— Begin DOCUMENT EXCERPT —
In 1946, after a WWII hiatus, several of the Futurliners were in a Detroit parade to commemorate the fiftieth anniversary of the invention of the automobile. 

1953-1956 SECOND GENERATION FUTURLINERS
    In 1953, the Futurliners were rebuilt into their second-generation form. In 1956, just three years after their rebuild, the popularity of the show waned and the Futurliners were either sold or donated. Approximately 13 million people in nearly 300 cities nation-wide saw the 12 vehicles roll into their town and enjoyed a free show that provided them with a glimpse into the future.

    Twelve Futurliners were built and used by GM to transport the GM Parade of Progress show throughout the United States from 1941 to 1956.
    The Futurliners transported dioramas and exhibits, featuring futuristic things such as: a microwave that fried an egg without burning a newspaper; a Ping-Pong game in stereophonic sound and; sound traveling over a beam of light produced by a flashlight.
— End DOCUMENT EXCERPT —
— Begin RECORDED INFORMATION —
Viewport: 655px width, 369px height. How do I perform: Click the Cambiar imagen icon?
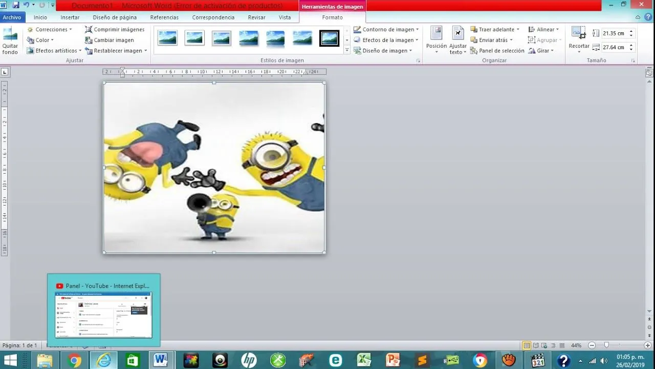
— End RECORDED INFORMATION —
REQUIRED TASKS
**a)** Answer these about the Futurliner passage:
(i) In what year were the Futurliners rebuilt into their second-generation form?
(ii) How many Futurliners were built?
(iii) What did the 1946 Detroit parade commemorate?
**b)** Output the Futurliner passage word for word, from "The Futurliners transported" up to and including "by a flashlight.".
The data has nothing to do with what is asked here.

EXERCISE ANSWERS
**a)**
(i) 1953
(ii) Twelve
(iii) The fiftieth anniversary of the invention of the automobile

**b)**
The Futurliners transported dioramas and exhibits, featuring futuristic things such as: a microwave that fried an egg without burning a newspaper; a Ping-Pong game in stereophonic sound and; sound traveling over a beam of light produced by a flashlight.